Screenshot and document pointing data:
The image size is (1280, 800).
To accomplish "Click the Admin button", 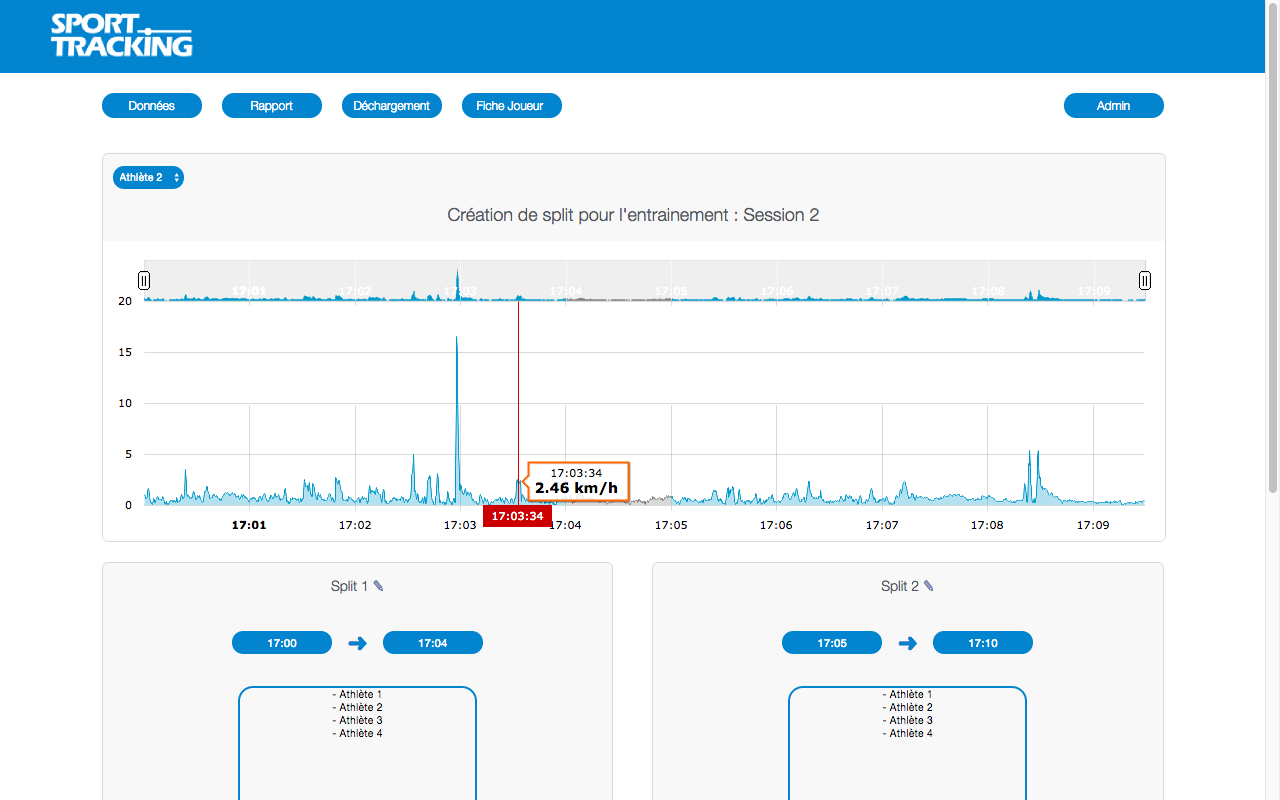I will [x=1113, y=106].
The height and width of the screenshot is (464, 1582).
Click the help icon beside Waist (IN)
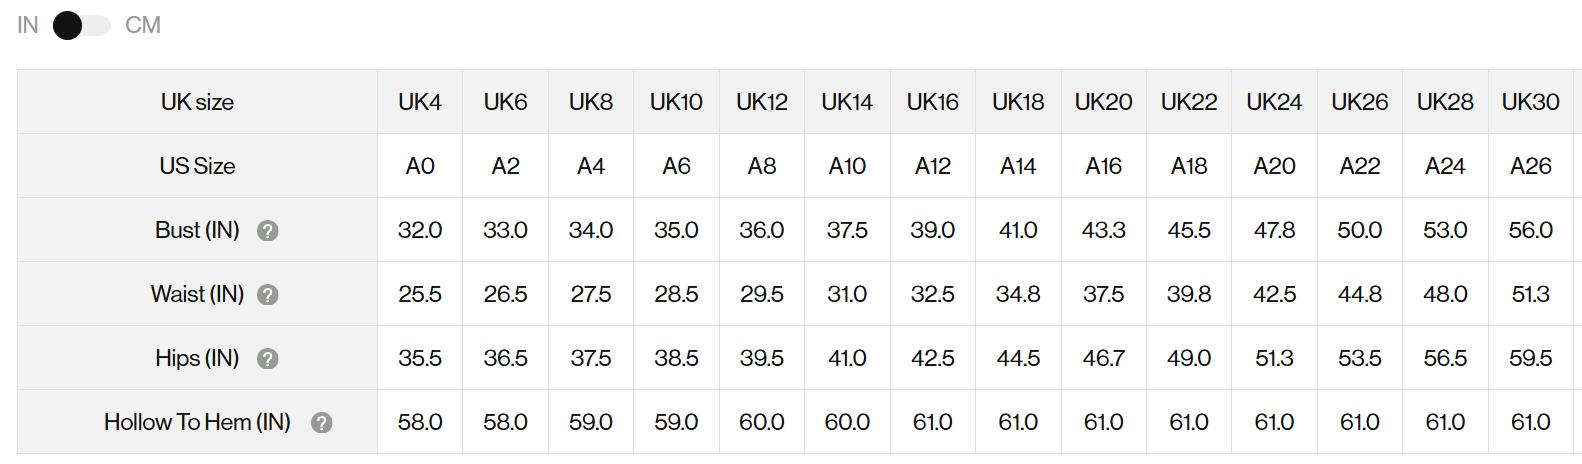coord(267,295)
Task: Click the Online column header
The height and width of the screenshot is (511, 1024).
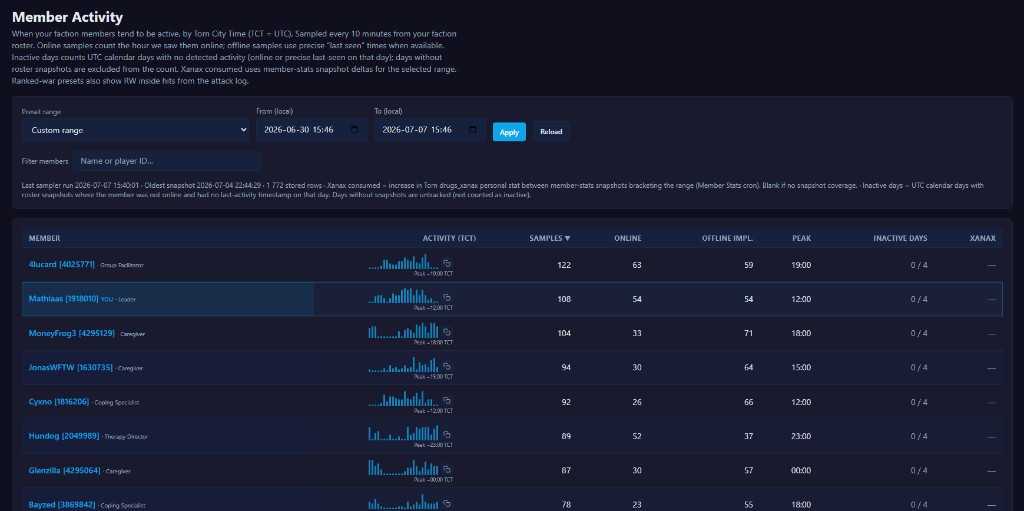Action: (x=628, y=239)
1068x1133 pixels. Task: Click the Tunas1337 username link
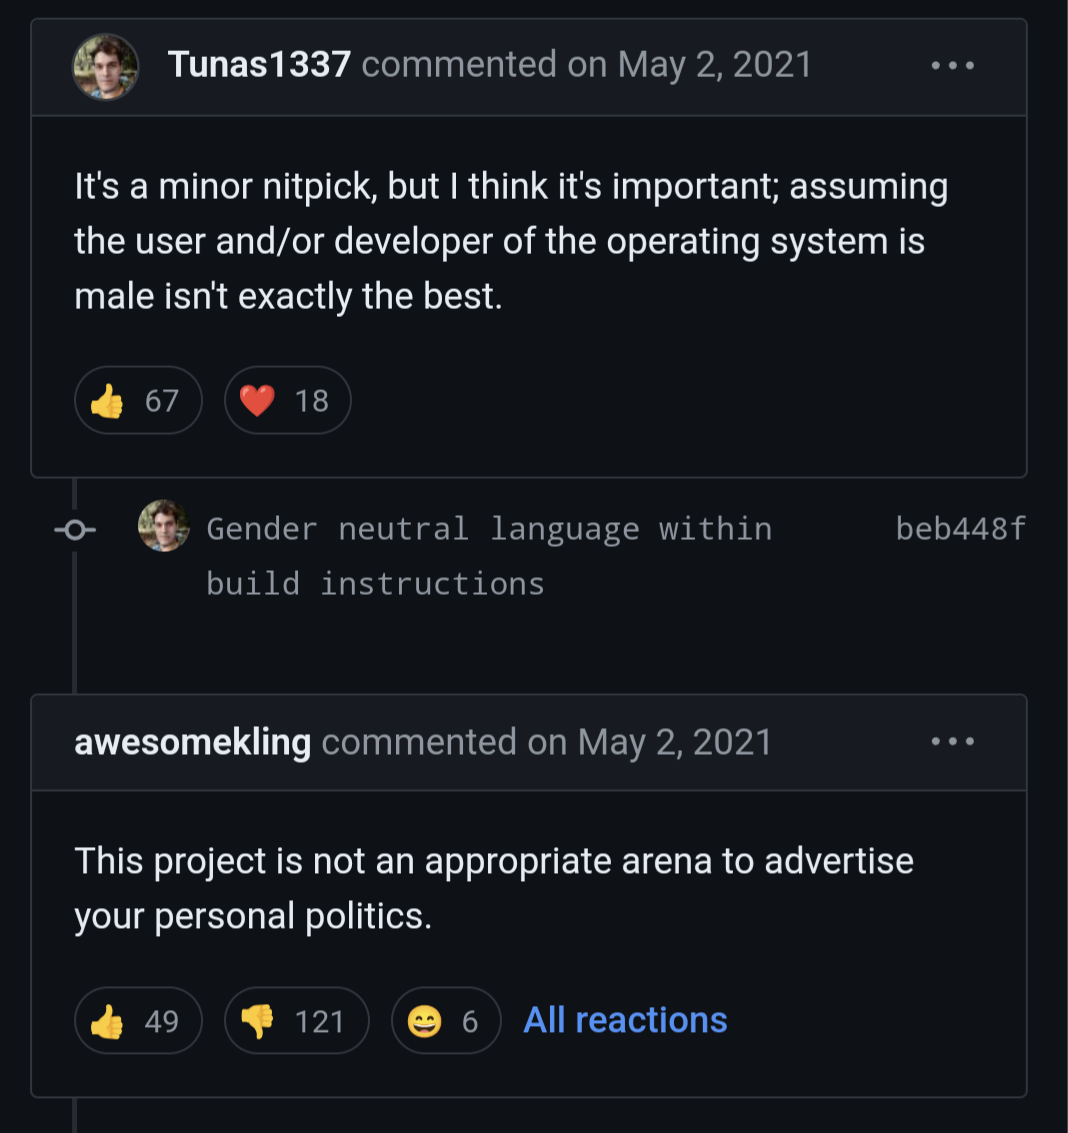click(x=259, y=65)
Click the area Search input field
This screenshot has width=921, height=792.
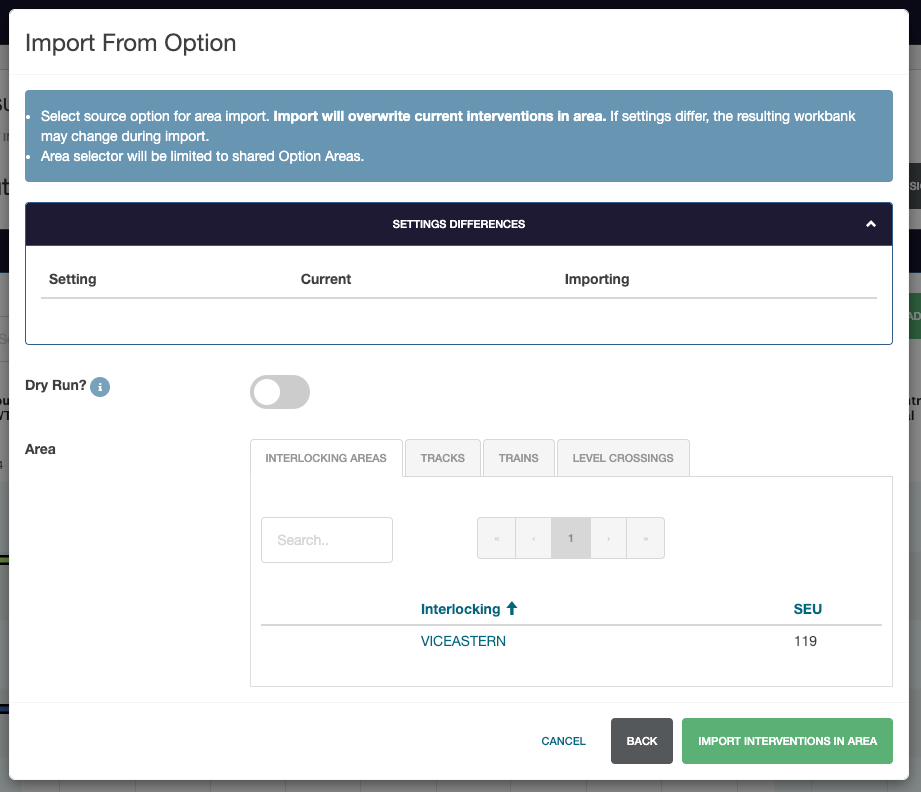point(327,540)
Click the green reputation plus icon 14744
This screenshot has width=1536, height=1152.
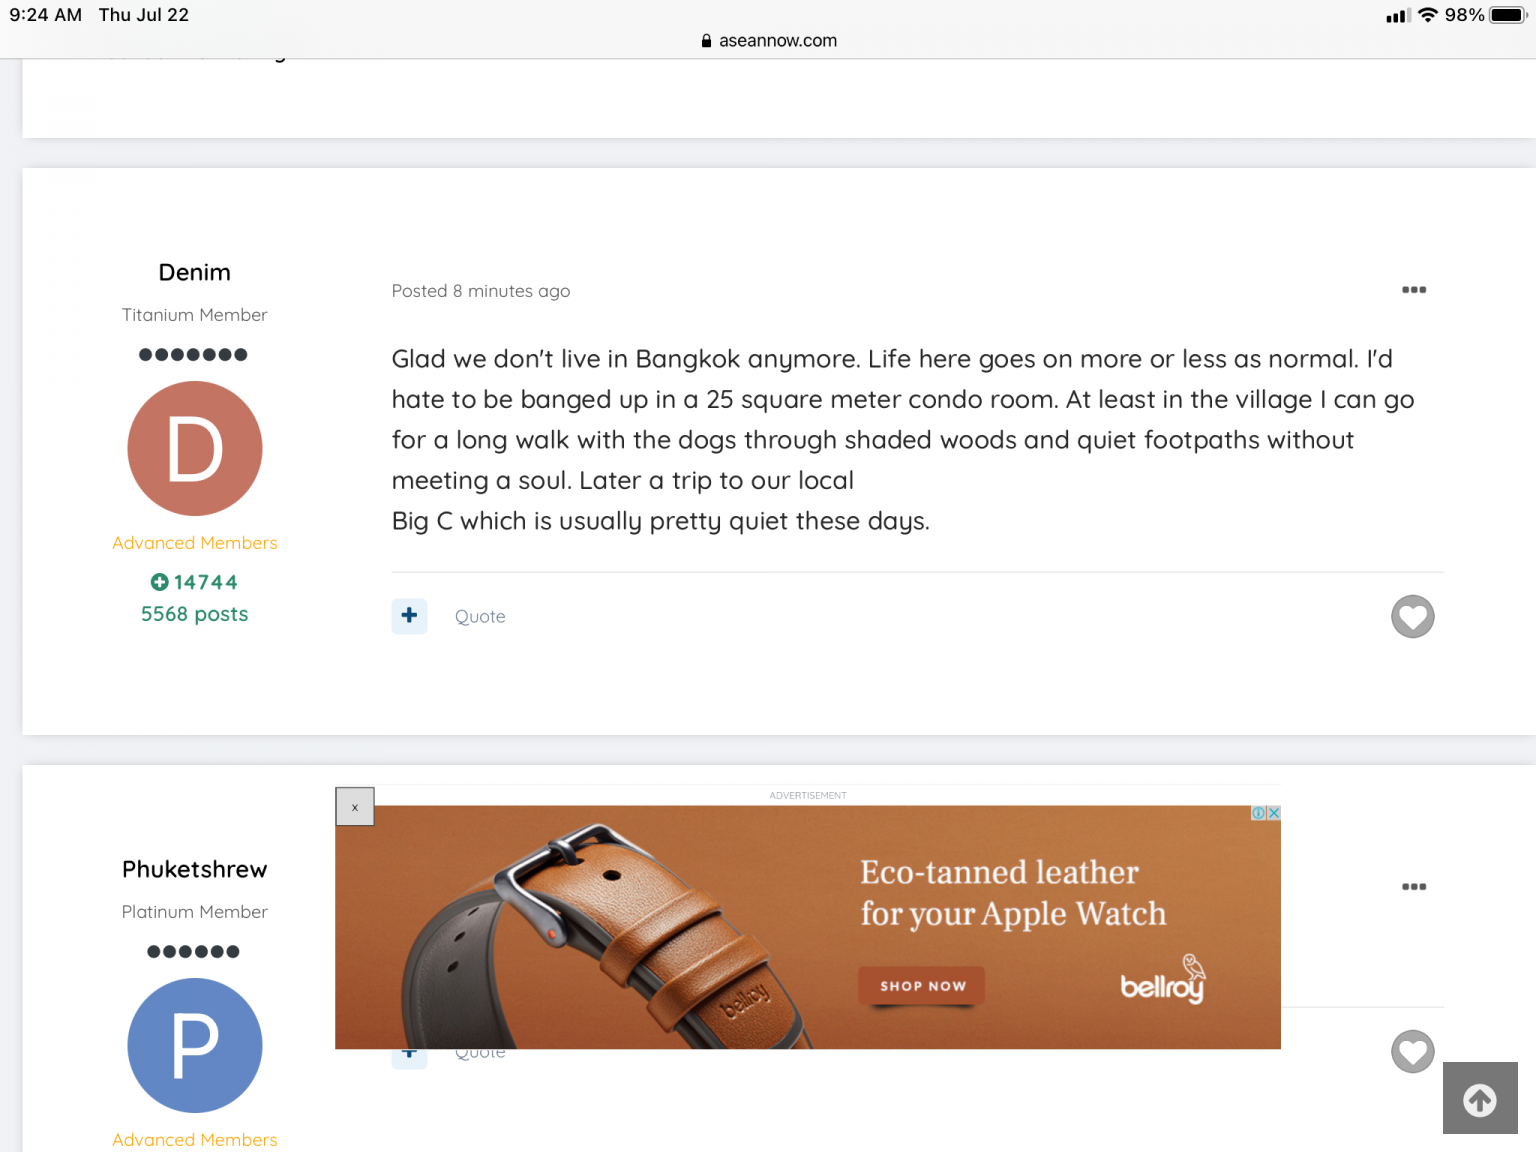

### PROBLEM TO WORK ON
Starting with the line that contains "1068x1133 pixels. Task: Click" and continuing through the end of the items, reproduce every line, requests included, with each coordinate in the answers multiplied by 1.7 and rounded to the nearest whole number, halves rounded up. Omit the pictures from your output.

### RESULT OF THE EXERCISE
1068x1133 pixels. Task: Click the Tunas1337 username link
click(x=440, y=111)
Click the area Search input field
This screenshot has width=921, height=792.
point(556,918)
Click the green reputation plus icon 14744
This screenshot has width=1536, height=1152.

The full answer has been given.